◆ **Assigned task**
Lines with "computer": please show every one of them from the listing below.

Segment Start: Source material

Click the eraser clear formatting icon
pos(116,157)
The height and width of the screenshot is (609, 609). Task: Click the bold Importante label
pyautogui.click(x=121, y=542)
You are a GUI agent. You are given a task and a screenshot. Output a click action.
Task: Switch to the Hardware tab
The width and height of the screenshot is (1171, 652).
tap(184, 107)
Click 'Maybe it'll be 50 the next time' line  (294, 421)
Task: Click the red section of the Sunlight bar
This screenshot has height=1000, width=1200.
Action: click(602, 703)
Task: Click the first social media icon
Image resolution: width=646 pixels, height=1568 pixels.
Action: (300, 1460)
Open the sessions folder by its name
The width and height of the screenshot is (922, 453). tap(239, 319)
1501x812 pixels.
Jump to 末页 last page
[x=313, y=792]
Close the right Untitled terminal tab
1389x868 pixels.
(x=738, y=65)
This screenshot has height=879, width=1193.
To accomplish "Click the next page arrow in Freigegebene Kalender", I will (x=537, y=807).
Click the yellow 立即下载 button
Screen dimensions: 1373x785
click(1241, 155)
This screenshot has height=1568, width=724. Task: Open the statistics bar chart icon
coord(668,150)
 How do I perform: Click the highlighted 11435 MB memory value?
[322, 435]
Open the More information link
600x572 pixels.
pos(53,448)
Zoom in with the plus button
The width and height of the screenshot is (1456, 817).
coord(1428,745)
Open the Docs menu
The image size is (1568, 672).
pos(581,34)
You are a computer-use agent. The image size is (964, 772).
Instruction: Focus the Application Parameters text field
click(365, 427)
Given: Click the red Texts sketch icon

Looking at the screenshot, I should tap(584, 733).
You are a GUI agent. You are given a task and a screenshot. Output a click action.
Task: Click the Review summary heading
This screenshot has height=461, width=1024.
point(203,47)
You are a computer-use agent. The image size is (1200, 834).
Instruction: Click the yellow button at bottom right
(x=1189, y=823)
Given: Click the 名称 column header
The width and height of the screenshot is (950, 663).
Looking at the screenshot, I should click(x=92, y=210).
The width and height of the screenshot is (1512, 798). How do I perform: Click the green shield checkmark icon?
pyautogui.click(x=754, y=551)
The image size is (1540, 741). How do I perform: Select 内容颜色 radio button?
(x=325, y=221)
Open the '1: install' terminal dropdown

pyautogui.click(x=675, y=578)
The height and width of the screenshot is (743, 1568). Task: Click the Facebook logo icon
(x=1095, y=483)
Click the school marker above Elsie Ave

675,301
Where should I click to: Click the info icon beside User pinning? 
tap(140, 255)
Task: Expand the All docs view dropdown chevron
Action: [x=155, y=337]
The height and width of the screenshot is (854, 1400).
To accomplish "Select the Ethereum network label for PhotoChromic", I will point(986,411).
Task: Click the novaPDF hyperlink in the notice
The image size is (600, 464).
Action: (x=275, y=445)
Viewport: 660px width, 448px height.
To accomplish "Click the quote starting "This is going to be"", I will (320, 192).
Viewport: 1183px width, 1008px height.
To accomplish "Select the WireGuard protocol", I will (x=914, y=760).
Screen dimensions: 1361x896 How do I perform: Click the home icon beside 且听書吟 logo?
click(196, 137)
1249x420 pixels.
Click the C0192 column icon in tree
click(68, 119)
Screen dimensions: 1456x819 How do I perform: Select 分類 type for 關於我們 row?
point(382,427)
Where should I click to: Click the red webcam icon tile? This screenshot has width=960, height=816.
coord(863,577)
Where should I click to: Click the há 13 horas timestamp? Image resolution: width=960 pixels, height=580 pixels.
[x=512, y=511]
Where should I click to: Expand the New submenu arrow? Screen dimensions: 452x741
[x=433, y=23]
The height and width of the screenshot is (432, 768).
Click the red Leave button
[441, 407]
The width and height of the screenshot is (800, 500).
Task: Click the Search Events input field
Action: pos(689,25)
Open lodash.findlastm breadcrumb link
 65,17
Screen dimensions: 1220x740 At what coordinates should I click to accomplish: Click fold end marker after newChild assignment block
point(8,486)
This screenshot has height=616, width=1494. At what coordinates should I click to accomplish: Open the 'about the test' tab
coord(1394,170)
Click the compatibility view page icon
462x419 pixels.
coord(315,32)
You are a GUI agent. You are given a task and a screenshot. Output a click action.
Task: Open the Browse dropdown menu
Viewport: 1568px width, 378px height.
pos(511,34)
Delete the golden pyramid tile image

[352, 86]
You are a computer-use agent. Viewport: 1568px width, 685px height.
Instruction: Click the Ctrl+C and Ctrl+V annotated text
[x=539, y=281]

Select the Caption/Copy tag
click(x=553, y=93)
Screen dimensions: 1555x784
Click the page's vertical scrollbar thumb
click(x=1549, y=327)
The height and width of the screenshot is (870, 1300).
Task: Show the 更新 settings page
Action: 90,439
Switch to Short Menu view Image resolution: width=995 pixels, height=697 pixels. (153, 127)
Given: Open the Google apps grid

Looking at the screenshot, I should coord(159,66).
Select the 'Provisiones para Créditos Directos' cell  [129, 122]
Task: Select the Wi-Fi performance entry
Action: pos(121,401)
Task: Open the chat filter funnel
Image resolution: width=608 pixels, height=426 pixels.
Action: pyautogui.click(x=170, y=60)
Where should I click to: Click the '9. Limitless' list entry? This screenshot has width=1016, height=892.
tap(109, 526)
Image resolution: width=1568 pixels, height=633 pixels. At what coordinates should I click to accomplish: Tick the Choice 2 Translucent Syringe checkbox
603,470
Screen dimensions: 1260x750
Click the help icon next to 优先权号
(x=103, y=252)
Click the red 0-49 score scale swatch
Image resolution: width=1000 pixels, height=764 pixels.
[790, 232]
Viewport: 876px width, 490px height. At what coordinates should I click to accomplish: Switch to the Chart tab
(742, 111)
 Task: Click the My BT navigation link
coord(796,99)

Segment End: Source material

◆ **Problem solution**
You are a computer-use agent. The image size is (964, 772).
You are a computer-use agent. The image size is (1200, 834).
You are a computer-use agent. Viewport: 1568px width, 685px height.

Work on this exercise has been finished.